(Texte extrait):
☆ ☆ ☆ ☆
Luttes et création à Radio France

Depuis le 19 mars 2015, beaucoup de choses ont été dits et écrites sur le mouvement social à Radio France. Puisqu’à Syntone nous sommes des amoureux et des amoureuses de création radiophonique, nous avons été particulièrement attentif·ve·s aux manifestations des personnels de production.

C’est le plus long conflit social de l’histoire de l’entreprise publique, une grève exceptionnelle tout court, dans un contexte insécurisant de crise budgétaire. « Il a été facile de fragiliser volontairement [Radio France] » a écrit hier la productrice de France Culture Aude Lavigne dans une tribune de la revue Hippocampe, relativisant le déficit somme toute « modeste » de l’entreprise, qui fournit surtout au PDG et au gouvernement un prétexte à restructurer la « boîte » en profondeur. Cette apparente fatalité d’économies nécessaires et tout ce que cela induit en termes de diminution d’effectifs, de dénigrement des personnels, de baisse de qualité de travail, est à l’origine d’un malaise qui semble là pour durer car il n’est pas né d’hier. Aude Lavigne suggère que si la qualité des antennes est déjà critique et critiquable, cela s’explique par des économies antérieures ayant conduit à sa détérioration. Nombreux sont les précédants de services publics cassés à petits feux. Radio France semble prise au piège d’un jeu de pouvoir à multiples facettes dont la qualité radiophonique serait dans tous les cas perdante.

Contester et continuer de créer

Dans son billet de blog du 11 avril intitulé Les victoires de la grève à Radio France, le chroniqueur à France Culture Thibault Henneton remarque que, contrairement aux idées reçues qui depuis toujours reprochent aux personnels de Radio France leur conservatisme et leur corporatisme, de nombreuses initiatives créatives – et créatrices de liens entre les personnels et entre les stations – ont éclairé cette grève. Des signaux sonores que vous n’avez bien sûr pas entendu sur les ondes, mais diffusés sur le web, et qui sont précieux pour le public en manque d’information. Citons comme Thibault Henneton les montages et détournements du collectif Le Meilleur des ondes, les collages « pédagos » / syndicalistes ou encore la première émission Vive la radio ! réalisée en catimini le 30 mars et diffusée à l’arrache au téléphone portable – une émission conçue par la SPARF (« société des producteurs associés de Radio France », association inter-chaînes née de cette grève) durant laquelle l’engagement et le « désir de radio » étaient palpables et vraiment communicatifs.
☆ ☆ ☆ ☆
(Extrait de données):
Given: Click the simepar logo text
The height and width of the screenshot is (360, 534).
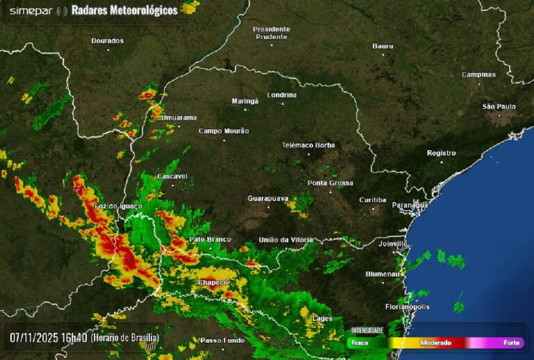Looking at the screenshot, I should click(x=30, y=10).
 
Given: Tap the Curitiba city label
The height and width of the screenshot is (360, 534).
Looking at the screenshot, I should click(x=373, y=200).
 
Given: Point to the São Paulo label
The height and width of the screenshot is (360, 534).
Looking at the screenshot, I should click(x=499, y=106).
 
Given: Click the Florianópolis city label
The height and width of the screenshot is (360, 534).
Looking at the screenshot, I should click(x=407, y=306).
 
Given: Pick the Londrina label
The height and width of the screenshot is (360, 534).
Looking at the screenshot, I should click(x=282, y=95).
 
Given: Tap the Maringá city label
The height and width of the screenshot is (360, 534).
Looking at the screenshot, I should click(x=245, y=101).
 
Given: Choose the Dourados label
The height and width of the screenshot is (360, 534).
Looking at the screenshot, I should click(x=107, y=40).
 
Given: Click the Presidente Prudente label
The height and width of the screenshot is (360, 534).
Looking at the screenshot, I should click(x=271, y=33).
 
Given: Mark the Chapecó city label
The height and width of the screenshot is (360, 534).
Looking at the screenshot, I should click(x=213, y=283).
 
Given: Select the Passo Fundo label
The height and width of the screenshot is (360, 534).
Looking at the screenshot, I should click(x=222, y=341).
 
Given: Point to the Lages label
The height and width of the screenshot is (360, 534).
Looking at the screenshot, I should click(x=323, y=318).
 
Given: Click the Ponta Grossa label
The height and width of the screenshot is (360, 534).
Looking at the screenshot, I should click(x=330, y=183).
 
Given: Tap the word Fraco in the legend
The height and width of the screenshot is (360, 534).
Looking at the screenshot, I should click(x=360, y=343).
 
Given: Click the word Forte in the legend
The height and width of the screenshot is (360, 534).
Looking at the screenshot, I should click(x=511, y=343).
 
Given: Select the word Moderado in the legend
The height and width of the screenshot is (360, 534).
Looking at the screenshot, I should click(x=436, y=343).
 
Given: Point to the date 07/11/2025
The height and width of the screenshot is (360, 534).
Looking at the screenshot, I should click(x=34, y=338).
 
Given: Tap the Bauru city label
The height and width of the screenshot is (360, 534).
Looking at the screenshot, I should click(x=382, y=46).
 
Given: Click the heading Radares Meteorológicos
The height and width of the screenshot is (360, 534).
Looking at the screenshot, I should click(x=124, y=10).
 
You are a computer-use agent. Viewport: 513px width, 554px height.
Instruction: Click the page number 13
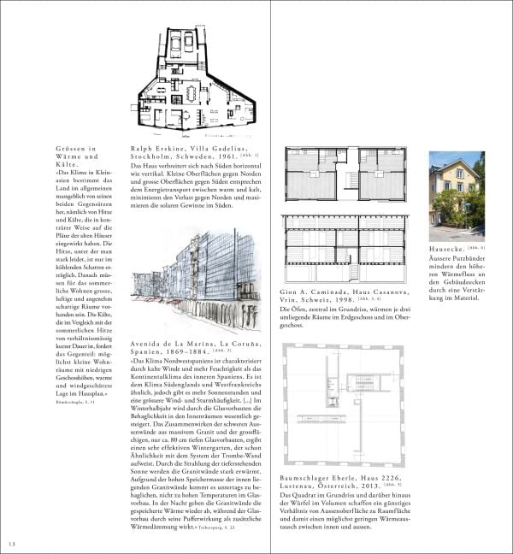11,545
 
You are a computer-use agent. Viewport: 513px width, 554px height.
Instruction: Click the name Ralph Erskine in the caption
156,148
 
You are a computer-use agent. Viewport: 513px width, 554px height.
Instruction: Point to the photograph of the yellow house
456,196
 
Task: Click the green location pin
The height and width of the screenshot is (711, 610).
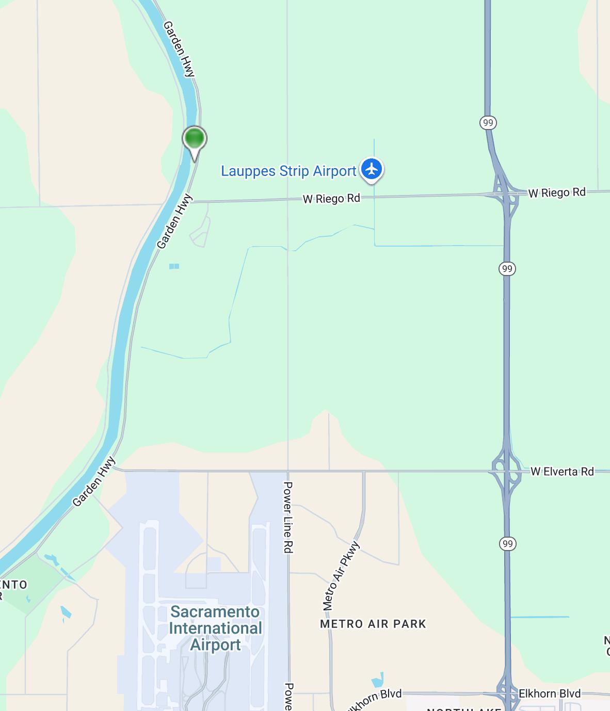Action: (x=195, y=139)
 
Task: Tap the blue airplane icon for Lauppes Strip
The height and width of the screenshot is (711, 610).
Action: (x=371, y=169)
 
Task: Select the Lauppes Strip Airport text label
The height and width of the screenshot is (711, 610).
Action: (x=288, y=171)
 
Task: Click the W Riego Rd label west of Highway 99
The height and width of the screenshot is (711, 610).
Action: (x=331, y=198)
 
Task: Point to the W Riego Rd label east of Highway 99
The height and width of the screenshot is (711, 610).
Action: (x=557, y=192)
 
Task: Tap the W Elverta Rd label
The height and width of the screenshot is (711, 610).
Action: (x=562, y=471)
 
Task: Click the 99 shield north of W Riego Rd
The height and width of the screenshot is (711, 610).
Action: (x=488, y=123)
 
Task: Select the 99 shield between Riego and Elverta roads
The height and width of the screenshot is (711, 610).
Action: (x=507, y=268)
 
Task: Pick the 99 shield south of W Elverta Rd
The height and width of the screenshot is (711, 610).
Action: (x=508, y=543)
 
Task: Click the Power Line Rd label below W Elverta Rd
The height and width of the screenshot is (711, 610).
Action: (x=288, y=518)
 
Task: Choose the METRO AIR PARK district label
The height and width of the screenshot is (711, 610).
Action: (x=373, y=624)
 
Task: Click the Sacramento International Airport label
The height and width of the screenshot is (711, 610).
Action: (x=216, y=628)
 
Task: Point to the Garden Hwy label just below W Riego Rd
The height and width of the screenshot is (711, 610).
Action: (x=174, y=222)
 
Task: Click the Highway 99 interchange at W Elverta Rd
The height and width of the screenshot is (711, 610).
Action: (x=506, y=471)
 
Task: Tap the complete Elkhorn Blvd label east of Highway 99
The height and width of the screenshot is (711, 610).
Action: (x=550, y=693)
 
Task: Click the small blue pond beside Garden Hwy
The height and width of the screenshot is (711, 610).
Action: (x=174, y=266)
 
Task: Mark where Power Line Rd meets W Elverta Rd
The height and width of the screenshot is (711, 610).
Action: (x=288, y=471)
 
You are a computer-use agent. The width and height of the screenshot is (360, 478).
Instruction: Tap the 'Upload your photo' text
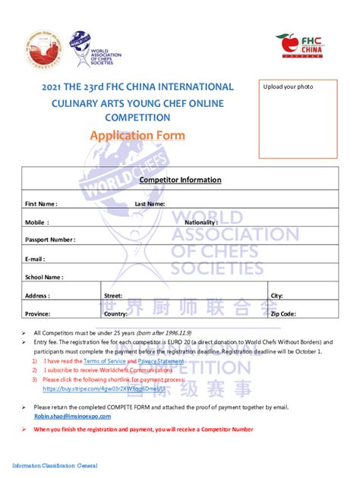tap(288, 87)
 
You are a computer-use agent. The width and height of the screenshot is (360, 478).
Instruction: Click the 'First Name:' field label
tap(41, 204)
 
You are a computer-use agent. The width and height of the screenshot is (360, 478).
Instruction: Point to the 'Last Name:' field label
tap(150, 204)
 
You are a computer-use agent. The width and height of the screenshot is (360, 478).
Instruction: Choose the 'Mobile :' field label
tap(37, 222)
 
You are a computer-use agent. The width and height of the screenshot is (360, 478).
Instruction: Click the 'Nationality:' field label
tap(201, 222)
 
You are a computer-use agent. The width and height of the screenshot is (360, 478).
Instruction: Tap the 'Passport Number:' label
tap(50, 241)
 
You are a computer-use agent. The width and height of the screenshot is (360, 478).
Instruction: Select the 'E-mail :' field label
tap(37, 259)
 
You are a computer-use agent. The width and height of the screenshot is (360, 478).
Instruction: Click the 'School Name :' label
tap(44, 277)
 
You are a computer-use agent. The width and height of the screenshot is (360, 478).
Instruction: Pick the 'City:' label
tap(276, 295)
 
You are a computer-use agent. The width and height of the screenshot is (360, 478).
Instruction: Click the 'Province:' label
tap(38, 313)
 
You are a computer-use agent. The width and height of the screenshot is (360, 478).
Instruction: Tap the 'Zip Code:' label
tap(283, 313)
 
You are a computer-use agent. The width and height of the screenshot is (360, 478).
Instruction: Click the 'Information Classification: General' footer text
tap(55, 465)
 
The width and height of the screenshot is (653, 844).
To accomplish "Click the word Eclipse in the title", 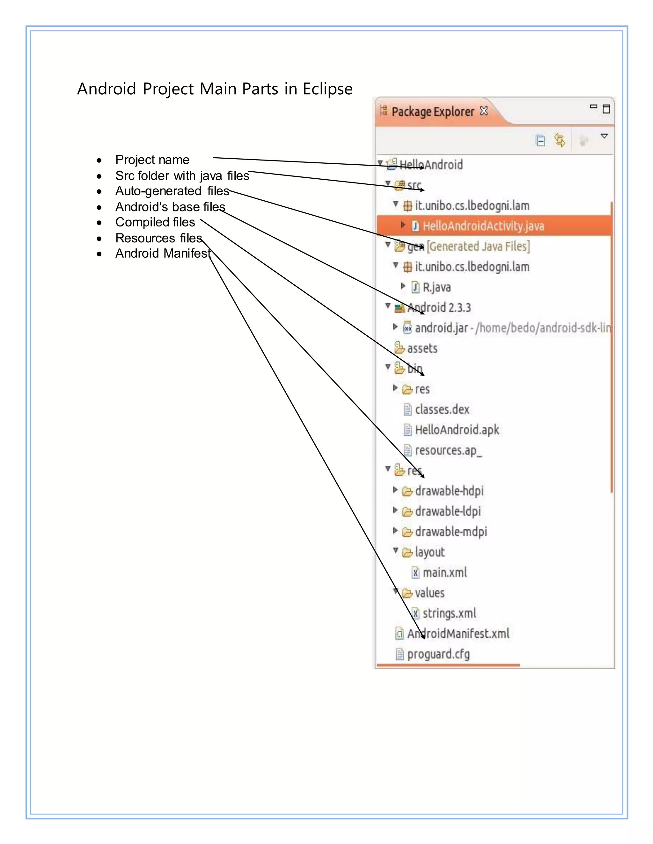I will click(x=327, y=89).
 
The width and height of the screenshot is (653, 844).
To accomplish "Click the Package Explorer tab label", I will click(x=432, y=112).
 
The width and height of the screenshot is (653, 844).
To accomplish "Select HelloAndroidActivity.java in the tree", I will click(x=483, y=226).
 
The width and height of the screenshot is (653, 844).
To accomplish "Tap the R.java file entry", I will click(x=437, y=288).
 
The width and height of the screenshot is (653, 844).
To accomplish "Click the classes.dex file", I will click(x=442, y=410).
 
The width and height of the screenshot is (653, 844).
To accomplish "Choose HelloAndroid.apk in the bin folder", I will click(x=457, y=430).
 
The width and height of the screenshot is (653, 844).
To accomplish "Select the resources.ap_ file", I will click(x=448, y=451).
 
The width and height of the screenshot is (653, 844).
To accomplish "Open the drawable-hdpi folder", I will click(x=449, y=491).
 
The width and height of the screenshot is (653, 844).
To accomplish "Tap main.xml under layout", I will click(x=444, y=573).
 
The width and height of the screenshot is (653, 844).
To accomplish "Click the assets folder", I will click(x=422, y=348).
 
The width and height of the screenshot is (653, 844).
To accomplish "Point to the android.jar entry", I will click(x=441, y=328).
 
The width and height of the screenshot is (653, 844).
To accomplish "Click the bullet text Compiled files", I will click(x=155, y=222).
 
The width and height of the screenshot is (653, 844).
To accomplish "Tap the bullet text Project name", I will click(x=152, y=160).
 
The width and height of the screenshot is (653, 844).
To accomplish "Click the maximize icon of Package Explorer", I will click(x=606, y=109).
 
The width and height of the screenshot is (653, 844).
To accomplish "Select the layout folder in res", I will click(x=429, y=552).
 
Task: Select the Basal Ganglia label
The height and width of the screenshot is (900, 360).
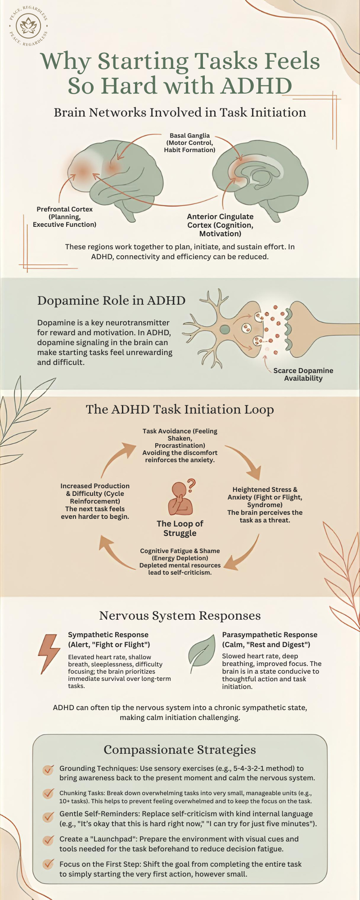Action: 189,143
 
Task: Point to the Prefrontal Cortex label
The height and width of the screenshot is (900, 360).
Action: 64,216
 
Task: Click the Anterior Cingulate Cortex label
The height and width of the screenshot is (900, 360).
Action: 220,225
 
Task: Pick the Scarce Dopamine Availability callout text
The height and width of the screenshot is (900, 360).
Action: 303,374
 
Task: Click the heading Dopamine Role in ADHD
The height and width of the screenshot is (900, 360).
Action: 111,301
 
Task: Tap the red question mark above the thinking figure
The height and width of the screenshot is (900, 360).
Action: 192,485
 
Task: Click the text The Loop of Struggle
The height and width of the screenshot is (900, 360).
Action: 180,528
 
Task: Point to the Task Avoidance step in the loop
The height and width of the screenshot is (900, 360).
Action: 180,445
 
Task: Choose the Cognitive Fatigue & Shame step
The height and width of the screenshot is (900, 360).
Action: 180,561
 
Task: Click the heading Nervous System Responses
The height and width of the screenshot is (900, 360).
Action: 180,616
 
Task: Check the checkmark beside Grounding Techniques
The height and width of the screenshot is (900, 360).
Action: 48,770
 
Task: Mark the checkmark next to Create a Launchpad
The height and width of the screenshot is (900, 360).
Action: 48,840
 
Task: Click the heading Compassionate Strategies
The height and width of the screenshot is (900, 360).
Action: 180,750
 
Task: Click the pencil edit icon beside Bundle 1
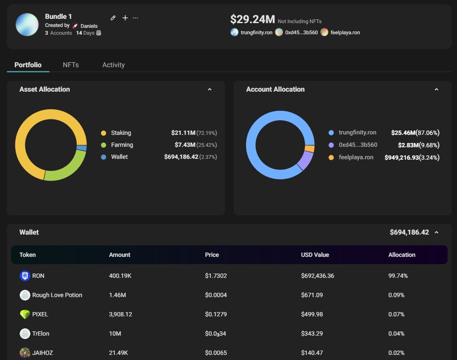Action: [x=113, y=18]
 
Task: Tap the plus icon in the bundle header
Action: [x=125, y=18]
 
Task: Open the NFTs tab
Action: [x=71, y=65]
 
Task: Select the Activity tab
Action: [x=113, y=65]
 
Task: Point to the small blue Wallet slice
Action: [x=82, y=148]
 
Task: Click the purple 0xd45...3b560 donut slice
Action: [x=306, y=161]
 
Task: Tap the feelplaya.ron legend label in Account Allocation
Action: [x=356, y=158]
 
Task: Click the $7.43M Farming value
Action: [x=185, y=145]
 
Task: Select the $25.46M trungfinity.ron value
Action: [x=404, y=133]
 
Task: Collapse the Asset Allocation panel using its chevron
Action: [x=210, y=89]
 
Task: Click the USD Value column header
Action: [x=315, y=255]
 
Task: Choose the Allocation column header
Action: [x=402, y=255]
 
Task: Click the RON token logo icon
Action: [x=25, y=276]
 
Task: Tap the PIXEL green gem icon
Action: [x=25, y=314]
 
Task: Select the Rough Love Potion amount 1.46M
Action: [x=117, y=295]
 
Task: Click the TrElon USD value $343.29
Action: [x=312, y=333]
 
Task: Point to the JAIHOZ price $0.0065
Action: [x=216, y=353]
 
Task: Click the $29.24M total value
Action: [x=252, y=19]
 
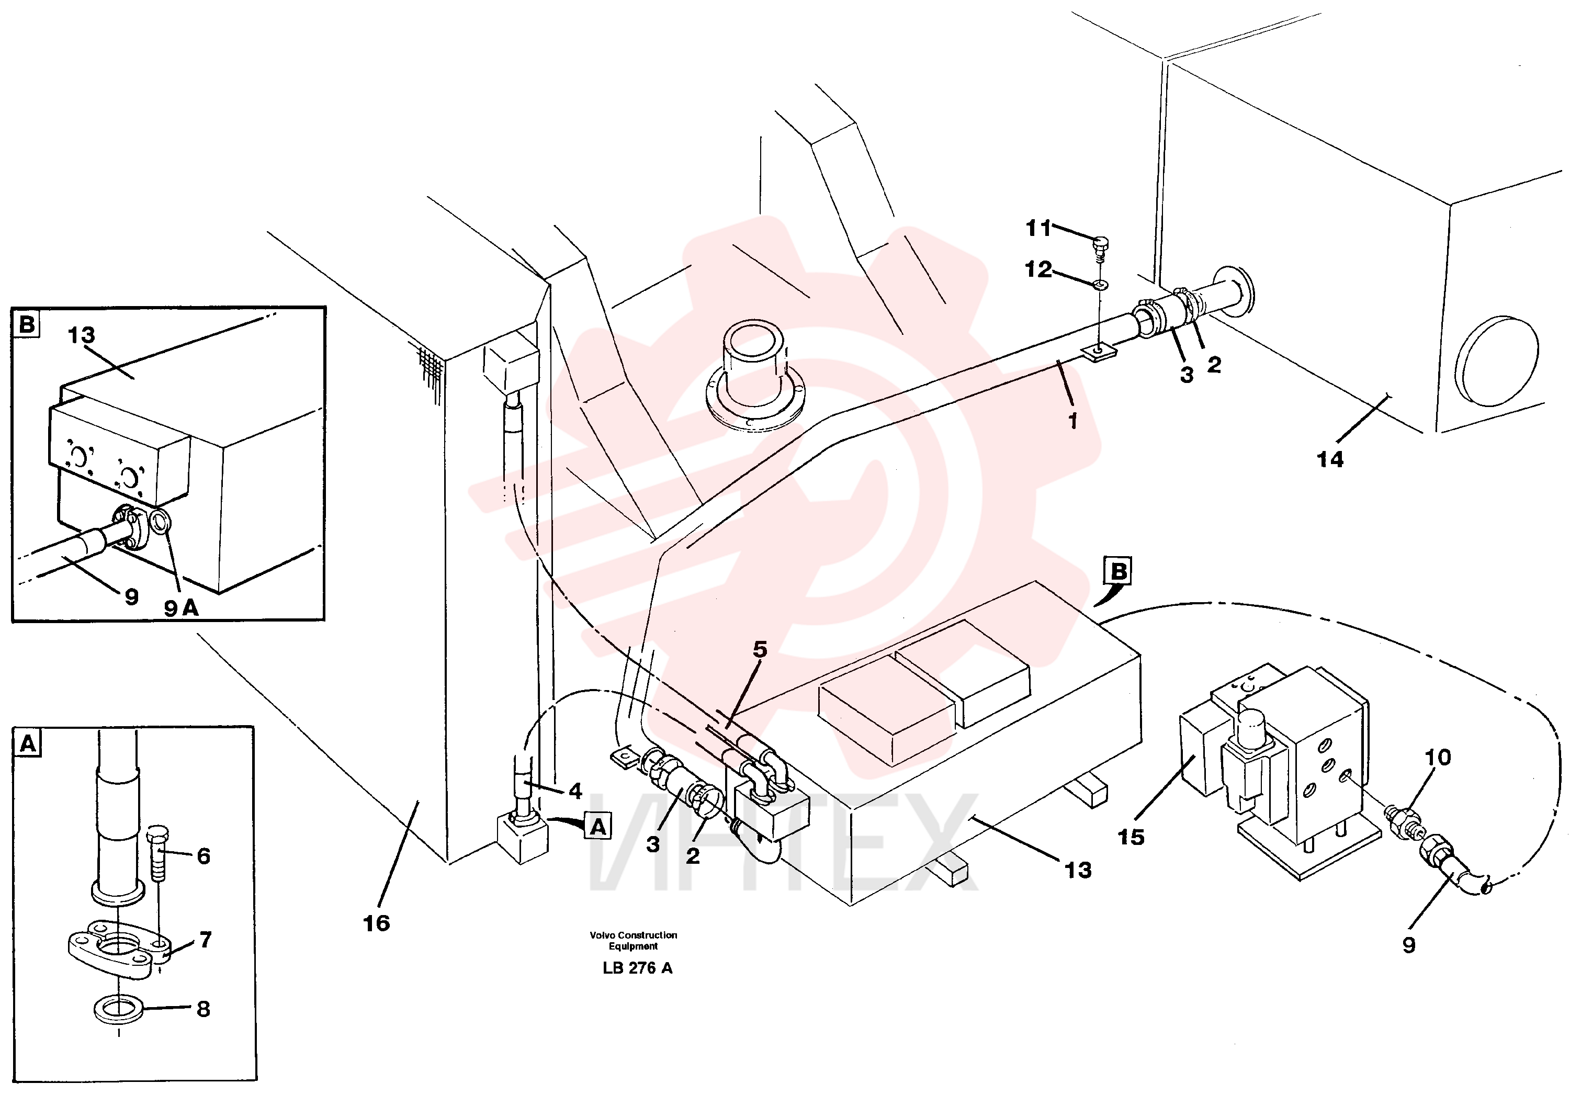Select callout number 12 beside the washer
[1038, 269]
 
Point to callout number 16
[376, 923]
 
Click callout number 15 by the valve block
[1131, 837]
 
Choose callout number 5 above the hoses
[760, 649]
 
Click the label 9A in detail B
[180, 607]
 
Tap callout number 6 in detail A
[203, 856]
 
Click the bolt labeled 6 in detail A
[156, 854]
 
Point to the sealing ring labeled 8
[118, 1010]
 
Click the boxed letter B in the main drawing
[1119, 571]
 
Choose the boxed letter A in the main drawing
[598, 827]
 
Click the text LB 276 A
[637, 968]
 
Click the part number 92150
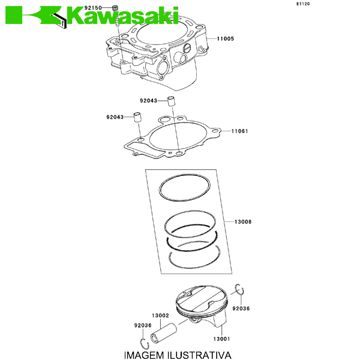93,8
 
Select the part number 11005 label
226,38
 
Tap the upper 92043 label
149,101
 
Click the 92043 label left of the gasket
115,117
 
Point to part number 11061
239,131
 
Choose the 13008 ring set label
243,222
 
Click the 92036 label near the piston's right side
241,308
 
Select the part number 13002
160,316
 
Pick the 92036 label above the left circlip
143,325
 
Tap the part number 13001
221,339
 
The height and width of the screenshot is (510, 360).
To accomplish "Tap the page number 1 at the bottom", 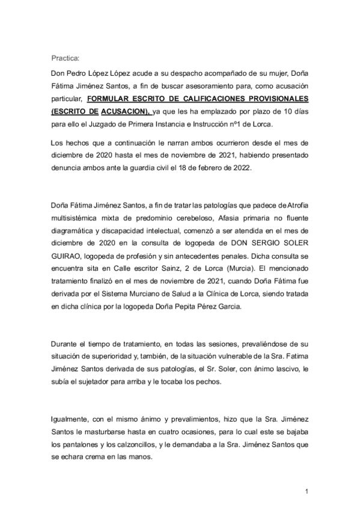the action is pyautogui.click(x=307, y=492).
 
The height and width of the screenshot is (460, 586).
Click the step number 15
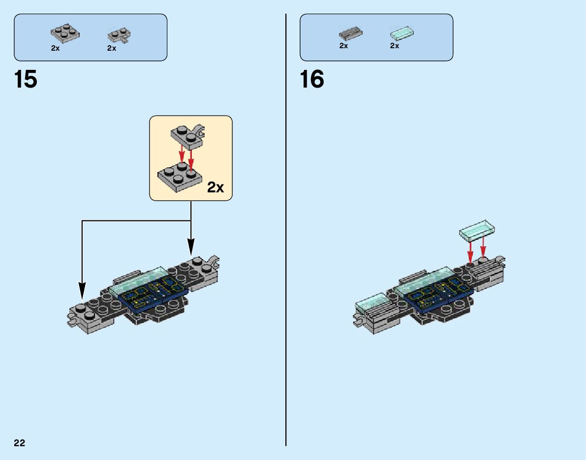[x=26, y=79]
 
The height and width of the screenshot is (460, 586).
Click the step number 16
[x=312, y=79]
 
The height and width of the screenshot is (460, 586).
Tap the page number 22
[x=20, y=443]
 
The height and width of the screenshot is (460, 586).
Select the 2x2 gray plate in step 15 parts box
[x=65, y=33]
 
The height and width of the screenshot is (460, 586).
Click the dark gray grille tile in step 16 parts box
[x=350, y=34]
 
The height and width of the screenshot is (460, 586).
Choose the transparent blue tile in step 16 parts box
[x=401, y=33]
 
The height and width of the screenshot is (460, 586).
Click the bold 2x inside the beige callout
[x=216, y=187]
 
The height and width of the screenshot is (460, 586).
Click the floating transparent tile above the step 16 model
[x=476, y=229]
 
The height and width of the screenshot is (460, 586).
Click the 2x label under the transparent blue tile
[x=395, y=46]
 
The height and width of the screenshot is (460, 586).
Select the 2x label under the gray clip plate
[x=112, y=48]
☆ ☆ ☆ ☆
(Exercices à résoudre):
**a.** Recopiez fidèlement le passage du texte sur Radio France qui va de « Luttes et création » jusqu'à « personnels de production. » inclus.
**b.** Traduisez en anglais cette phrase du texte sur Radio France : « C’est le plus long conflit social de l’histoire de l’entreprise publique, une grève exceptionnelle tout court, dans un contexte insécurisant de crise budgétaire. »
La liste n'a aucun lien avec le texte sur Radio France.

(Réponses aux exercices):
**a.**
Luttes et création à Radio France

Depuis le 19 mars 2015, beaucoup de choses ont été dits et écrites sur le mouvement social à Radio France. Puisqu’à Syntone nous sommes des amoureux et des amoureuses de création radiophonique, nous avons été particulièrement attentif·ve·s aux manifestations des personnels de production.

**b.** It is the longest labor dispute in the history of the public company, an exceptional strike, period, in an unsettling context of budget crisis.